** Stated problem **
List every line in the items below that contains the string "info".

** Task data **
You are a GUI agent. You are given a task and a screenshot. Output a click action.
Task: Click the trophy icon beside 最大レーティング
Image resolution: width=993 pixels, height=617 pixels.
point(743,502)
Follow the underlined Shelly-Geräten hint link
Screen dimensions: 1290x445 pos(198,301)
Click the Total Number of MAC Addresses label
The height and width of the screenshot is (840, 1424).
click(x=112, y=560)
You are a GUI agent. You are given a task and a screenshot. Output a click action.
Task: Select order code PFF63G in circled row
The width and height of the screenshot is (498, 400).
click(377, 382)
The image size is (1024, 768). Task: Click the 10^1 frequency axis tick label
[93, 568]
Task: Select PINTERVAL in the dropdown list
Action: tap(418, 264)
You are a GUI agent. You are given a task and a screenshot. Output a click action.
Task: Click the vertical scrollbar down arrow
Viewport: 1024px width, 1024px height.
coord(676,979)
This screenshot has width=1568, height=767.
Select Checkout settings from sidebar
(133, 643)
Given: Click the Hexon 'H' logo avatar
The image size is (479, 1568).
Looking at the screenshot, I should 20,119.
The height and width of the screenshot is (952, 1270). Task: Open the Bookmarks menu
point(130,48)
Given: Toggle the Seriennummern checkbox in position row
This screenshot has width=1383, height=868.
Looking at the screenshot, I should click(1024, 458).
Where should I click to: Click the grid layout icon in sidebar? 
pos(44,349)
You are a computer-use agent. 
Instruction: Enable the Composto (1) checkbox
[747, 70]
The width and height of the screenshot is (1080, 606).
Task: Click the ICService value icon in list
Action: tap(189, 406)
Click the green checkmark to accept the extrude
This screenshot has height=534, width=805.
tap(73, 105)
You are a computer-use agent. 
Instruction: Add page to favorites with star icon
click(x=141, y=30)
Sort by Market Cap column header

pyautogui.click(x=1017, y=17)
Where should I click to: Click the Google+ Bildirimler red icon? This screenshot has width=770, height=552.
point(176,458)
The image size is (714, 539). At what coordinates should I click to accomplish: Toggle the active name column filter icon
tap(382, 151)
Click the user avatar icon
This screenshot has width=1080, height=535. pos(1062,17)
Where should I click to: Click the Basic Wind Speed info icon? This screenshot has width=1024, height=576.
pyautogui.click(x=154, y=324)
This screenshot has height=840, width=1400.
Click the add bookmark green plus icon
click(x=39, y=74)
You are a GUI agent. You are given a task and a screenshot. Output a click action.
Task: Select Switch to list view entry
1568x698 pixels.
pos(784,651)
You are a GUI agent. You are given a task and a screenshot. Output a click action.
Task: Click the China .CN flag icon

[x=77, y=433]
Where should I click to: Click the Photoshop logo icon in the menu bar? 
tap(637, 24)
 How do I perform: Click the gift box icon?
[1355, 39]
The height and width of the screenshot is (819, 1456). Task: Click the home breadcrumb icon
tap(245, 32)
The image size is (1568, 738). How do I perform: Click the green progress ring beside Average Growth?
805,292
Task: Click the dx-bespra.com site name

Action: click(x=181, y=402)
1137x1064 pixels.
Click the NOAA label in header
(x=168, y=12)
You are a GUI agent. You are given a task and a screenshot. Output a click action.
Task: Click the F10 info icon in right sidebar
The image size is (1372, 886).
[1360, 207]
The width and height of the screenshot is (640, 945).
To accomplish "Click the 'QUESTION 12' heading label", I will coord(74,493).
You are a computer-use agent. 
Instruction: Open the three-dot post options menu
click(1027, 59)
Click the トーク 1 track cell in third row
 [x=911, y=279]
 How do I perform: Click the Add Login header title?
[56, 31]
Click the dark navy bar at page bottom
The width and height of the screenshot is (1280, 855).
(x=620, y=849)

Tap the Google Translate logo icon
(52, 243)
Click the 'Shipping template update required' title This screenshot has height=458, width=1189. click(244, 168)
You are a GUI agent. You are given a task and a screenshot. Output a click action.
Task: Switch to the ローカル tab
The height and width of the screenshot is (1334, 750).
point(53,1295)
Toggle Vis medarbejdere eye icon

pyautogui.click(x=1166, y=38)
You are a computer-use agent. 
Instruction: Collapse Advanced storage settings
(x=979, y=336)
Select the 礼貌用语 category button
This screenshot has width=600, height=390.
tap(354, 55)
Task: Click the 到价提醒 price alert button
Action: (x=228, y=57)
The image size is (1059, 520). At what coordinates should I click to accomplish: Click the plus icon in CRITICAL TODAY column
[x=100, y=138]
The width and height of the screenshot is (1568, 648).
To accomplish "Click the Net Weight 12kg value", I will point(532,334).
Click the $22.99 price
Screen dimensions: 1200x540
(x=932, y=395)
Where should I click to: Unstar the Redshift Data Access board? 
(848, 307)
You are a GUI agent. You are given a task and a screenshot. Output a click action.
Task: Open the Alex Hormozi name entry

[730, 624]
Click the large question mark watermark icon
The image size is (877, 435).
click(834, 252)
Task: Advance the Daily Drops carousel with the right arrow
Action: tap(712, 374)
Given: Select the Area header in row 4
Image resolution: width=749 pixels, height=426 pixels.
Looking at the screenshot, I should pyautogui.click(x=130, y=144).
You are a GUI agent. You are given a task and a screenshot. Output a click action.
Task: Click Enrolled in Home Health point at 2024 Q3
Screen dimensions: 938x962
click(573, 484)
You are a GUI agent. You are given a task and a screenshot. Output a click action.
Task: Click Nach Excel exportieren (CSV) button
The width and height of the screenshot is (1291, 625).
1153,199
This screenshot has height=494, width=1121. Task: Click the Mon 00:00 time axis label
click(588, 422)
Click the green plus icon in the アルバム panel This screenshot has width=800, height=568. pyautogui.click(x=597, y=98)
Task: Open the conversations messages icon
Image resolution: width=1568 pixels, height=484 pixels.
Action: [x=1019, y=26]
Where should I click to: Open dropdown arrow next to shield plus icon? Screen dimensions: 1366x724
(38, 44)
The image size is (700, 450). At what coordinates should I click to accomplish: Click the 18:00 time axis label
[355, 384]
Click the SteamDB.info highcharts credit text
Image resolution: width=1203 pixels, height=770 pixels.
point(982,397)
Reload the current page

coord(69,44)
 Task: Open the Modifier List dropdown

** Task answer **
Where should I click to: Click the Basic Wind Speed info icon? This screenshot has width=1024, height=576.
Task: Click the F10 info icon in right sidebar
Click the SteamDB.info highcharts credit text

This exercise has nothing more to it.